L’enjeu est d’autant plus saillant que la légalité de certains actes jalonnant une procédure participative, comme l’exclusion d’un projet de budget participatif pour irrecevabilité, ne peut pas être contestée par le biais de l’exception d’illégalité. En effet, selon l’avis contentieux (CE, Section, 30 décembre 2013, n° 367615, publié), « l’illégalité d’un acte administratif, qu’il soit ou non réglementaire, ne peut être utilement invoquée par voie d’exception à l’appui de conclusions dirigées contre une décision administrative ultérieure que si cette dernière décision a été prise pour l’application du premier acte ou s’il en constitue la base légale ». Ainsi, dans Commune d’Emerainville (CE, 10 mai 2022, n° 439128, mentionné), le Conseil d’État a pu qualifier la délibération d’un EPCI comme préalable nécessaire à l’édiction d’un décret. Le lien de nécessité entre ces actes s’appréhende alors comme la possibilité d’exciper de l’illégalité de la délibération à l’occasion d’un recours en excès de pouvoir contre le décret.
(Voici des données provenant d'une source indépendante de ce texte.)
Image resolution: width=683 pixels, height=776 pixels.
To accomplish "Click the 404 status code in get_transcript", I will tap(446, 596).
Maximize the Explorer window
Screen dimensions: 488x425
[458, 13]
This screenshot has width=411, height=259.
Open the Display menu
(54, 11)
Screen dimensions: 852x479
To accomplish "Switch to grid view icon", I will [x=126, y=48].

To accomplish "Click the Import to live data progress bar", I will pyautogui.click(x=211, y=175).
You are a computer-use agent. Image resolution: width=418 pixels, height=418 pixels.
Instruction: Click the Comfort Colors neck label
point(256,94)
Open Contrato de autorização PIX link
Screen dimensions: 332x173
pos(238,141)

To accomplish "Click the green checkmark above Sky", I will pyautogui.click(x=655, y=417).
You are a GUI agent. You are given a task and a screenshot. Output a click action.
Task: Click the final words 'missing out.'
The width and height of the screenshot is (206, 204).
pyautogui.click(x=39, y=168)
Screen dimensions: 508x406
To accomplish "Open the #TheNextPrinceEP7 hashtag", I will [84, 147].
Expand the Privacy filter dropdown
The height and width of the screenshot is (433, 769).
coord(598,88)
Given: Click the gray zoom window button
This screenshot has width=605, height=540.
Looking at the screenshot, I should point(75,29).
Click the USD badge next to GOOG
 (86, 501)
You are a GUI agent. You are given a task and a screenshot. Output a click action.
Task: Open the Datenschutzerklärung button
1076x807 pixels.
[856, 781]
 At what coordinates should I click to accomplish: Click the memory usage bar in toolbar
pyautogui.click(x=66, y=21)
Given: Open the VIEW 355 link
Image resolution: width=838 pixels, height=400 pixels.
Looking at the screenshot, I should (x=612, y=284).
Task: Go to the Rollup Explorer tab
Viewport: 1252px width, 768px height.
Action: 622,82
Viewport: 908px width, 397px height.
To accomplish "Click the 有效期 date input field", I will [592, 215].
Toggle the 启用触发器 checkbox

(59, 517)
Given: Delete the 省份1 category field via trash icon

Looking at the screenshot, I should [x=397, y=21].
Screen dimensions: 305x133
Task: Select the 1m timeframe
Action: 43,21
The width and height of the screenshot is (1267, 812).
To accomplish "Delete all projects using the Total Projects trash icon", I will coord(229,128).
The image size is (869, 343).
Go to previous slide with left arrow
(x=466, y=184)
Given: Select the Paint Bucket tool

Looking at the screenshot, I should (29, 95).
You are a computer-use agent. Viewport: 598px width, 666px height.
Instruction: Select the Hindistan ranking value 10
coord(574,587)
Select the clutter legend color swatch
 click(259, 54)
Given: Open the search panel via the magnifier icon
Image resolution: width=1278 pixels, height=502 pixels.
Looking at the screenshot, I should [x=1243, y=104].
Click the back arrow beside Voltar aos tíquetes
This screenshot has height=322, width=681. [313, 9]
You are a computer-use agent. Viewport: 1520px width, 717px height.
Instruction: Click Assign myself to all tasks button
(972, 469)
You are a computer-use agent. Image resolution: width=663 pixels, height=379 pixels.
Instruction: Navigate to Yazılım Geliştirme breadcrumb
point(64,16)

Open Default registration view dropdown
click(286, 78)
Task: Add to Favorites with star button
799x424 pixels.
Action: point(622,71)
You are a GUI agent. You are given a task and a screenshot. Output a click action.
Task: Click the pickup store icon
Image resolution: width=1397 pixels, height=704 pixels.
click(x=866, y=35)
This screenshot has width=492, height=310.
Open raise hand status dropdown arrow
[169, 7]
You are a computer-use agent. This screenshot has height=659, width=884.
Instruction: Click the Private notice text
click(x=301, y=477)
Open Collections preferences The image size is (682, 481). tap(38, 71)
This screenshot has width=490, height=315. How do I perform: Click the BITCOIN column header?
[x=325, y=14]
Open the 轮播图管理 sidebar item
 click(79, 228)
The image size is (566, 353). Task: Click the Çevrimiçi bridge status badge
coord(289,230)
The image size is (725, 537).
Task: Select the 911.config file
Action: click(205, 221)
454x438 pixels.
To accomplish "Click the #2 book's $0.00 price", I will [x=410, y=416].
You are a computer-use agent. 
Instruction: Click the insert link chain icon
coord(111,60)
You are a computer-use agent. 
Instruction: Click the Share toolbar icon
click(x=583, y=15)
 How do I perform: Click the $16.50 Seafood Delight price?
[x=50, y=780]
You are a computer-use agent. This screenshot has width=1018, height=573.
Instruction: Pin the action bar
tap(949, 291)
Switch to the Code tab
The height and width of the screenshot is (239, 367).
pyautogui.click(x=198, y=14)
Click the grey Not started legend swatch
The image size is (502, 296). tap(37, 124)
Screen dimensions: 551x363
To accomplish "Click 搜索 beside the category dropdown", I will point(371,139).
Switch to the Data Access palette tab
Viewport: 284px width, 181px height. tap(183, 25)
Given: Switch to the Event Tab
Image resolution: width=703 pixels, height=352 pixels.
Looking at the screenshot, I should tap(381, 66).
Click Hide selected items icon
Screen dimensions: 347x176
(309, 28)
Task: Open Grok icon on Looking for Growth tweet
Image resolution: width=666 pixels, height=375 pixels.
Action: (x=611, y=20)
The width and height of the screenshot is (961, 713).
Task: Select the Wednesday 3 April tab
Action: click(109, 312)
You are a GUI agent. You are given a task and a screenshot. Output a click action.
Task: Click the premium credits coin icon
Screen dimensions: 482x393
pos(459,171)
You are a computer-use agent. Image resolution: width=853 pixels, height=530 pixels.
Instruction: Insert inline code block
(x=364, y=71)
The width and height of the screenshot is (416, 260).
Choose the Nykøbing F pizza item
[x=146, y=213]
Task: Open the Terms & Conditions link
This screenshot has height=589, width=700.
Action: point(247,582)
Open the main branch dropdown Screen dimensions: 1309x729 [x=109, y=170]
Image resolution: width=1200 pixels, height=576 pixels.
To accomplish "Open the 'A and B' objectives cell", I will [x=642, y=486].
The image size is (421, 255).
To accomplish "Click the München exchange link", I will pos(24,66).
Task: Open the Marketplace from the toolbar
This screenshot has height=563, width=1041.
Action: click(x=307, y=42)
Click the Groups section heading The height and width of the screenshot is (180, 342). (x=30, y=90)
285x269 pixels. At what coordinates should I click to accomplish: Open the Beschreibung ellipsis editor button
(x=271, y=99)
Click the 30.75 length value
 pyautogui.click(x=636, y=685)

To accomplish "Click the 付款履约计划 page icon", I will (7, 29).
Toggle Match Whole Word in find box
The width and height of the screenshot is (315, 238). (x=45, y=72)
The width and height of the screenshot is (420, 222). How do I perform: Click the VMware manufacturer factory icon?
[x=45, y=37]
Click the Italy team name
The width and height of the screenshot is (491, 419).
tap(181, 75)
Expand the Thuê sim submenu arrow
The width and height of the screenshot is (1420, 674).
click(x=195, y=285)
Dans l’affaire d’Annecy, l’exception d’illégalité de la décision opposée ne serait pas un moyen opérant contre la délibération finale, celle-ci n’étant pas prise pour son application, et la décision de refus ne constituant pas sa base légale32. Si les décisions se situent dans une procédure décisionnelle unique, elles sont de nature distincte et n'ont pas de lien direct entre elles.
Conclusion
La décision d’irrecevabilité opposée au requérant est une décision autonome, définitive et non préparatoire. Détachable de la délibération finale, elle produit des effets juridiques immédiats, rendant son exclusion du contentieux injustifiée. Au-delà de la divergence d’analyse sur la nature et la portée juridique du refus, on peut regretter que le droit au recours effectif n’ait pas été au cœur du débat, à l’heure où le juge administratif élargit la justiciabilité d’actes de droit souple dépourvus de caractère décisoire (CE Assemblée, 21 mars 2016, Société Fairvesta International GmbH et a. et Société NC Numéricable, n° 368082 et 390023, publiés ; CE Section, 12 juin 2020, GISTI, n° 418142, publié) et où la participation citoyenne renouvelle les formes d’expression démocratique. Notre analyse est une invitation au réexamen du lien entre participation citoyenne et justiciabilité des décisions qui en découlent. Les droits conférés aux citoyens par les instances locales comme nationales constituent des garanties que la justice administrative devrait pouvoir examiner et sanctionner, comme le veut son office. L’enjeu est bien la confiance dans les processus démocratiques. Un enjeu, aujourd’hui crucial, en ces temps de perte de confiance dans la vie politique et ses acteurs.